Liver Ultrasonography (Liver Echography, Liver Ultrasound)

Norm of Liver Ultrasonography (Liver Echography, Liver Ultrasound)

Liver is of proper size, shape, and position and with a homogeneous soft echo pattern. Image indicates normal relationship to adjacent anatomic structures. Negative for intrahepatic duct dilatation, abscess, cyst, hematoma, or tumor.


Usage of Liver Ultrasonography (Liver Echography, Liver Ultrasound)

Determine the cause of jaundice; differentiate between obstructive and nonobstructive jaundice; detect cirrhosis, hepatic abscess, cyst, hematoma, and tumors; differentiate cysts and abscesses from tumors; examine the shape and structure of intrahepatic ducts; visualize pleural effusion; evaluate hepatic hemodynamic flow balance; evaluate ascites; and monitor hepatic metastasis response to cancer therapy. Used before and after placement of a transjugular intrahepatic portosystemic shunt (TIPS). May be used before a liver biopsy or can help differentiate the constitution of abnormalities identified during hepatobiliary nuclear medicine scanning. It is useful with liver scanning to define the “cold spots.” Serial scans may be used to determine the volume of the liver. Not reliable in detecting metastasis, especially when a client's liver is high and primarily under the rib cage. Without contrast, this procedure is a less sensitive alternative to hepatic dye imaging tests for clients with allergy to radiographic dyes. Advancements in contrast agents have led to contrast-enhanced ultrasound imaging that is comparable to CT and MRI results.


Description of Liver Ultrasonography (Liver Echography, Liver Ultrasound)

With or without contrast enhancement, this procedure provides an evaluation of the liver, intrahepatic duct structure, and ancillary areas of the gallbladder and diaphragm. It creates an oscilloscopic picture from the echoes of high-frequency sound waves, which pass over the right upper quadrant of the abdomen (acoustic imaging). A computer converts the time required for the ultrasonic beam to be reflected back to the transducer from differing densities of tissue to an electrical impulse. This impulse is displayed on an oscilloscopic screen to create a three-dimensional picture of the liver. Hepatitis and fatty liver may be indicated by hepatomegaly. Fatty infiltration also causes brighter-than-normal echoes, with decreased amount of vascular structures. Hepatic fibrosis is demonstrated by a smaller-than-normal liver size and inhomogeneity of the liver tissue. Cysts appear sonolucent with borders that are easily defined, and they have an echo-free nature. Abscesses may contain internal echoes. Malignant neoplasm (such as adenocarcinoma and other primary liver tumors) may appear as a diffusely distorted parenchymal area, where homogeneity of tissue would be expected. The image pattern, which is produced by malignant neoplasms, is called a “bull's-eye.” This is attributable to the dense central echo pattern that is surrounded by the less echo-producing halo.


Professional Considerations of Liver Ultrasonography (Liver Echography, Liver Ultrasound)
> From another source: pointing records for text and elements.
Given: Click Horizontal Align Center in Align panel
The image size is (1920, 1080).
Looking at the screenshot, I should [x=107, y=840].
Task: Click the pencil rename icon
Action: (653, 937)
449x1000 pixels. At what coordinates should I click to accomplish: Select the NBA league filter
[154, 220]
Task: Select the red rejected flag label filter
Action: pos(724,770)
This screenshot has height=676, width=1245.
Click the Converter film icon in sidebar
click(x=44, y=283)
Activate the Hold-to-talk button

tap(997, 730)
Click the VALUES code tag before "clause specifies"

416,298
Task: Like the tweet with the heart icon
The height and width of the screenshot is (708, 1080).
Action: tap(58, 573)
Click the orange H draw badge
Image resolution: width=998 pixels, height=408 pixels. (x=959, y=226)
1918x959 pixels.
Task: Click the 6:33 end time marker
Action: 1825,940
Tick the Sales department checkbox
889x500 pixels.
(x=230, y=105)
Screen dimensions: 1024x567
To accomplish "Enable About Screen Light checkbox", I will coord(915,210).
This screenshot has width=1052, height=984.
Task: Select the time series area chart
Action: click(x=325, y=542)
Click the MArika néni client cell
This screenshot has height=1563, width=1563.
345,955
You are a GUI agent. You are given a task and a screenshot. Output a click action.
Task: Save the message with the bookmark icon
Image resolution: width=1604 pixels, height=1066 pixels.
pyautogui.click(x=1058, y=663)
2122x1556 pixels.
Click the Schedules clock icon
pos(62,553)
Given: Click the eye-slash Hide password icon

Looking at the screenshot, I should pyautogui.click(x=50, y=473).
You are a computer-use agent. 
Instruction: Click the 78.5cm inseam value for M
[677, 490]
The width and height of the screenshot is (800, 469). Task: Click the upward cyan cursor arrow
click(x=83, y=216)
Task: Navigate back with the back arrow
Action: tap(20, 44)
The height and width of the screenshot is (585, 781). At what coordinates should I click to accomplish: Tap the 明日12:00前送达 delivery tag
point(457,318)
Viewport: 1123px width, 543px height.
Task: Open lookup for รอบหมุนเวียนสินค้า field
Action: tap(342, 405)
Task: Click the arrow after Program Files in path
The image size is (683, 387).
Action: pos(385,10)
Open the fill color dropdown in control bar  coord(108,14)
Consent form NOT required.

  1. This test should be performed before intestinal barium tests or after the barium is cleared from the system.
  2. Obtain ultrasonic gel or paste.
  3. See Client and Family Teaching.



  1. The client is positioned supine in bed or on a procedure table.
  2. The right upper quadrant of the abdomen is covered with ultrasonic gel, and a lubricated transducer is passed slowly over the area along the transverse plane at intervals 1 cm apart with the client in deep inspiration. This is followed by longitudinal scanning in 0.5- to 2-cm increments, moving from the umbilicus to the xiphoid process, with the transducer angled so that the sound waves pass under the rib cage. The client may be changed to a left lateral decubitus position to obtain lateral views of the liver by coronal scanning. If the client is dehydrated, he or she may be asked to expand the abdomen to enhance the smoothness of the anterior abdominal wall. The final views taken are right anterior oblique.
  3. Photographs are taken of the oscilloscopic display.
  4. The procedure takes less than 30 minutes.


Postprocedure Care

  1. Remove the lubricant from the skin.


Client and Family Teaching

  1. Fast from food and fluids, and refrain from tobacco smoking overnight before the test.
  2. The procedure is painless and carries no risk.
  3. Wear a gown during the test.


Factors That Affect Results

  1. Dehydration interferes with adequate contrast between the organs and body fluids.
  2. Intestinal barium, gas, or food obscures results by preventing proper transmission and deflection of the high-frequency sound waves.
  3. Fatty liver causes scattering in the attenuation of the ultrasonic beam.
  4. The more abdominal fat present, the greater is the attenuation (reduction in sound-wave amplitude and intensity), which interferes with the clarity of the picture.
  5. Lung tissue may interfere with visualization of the liver dome in transverse views.
  6. Rib artifacts may obscure images of the right lobe of the liver.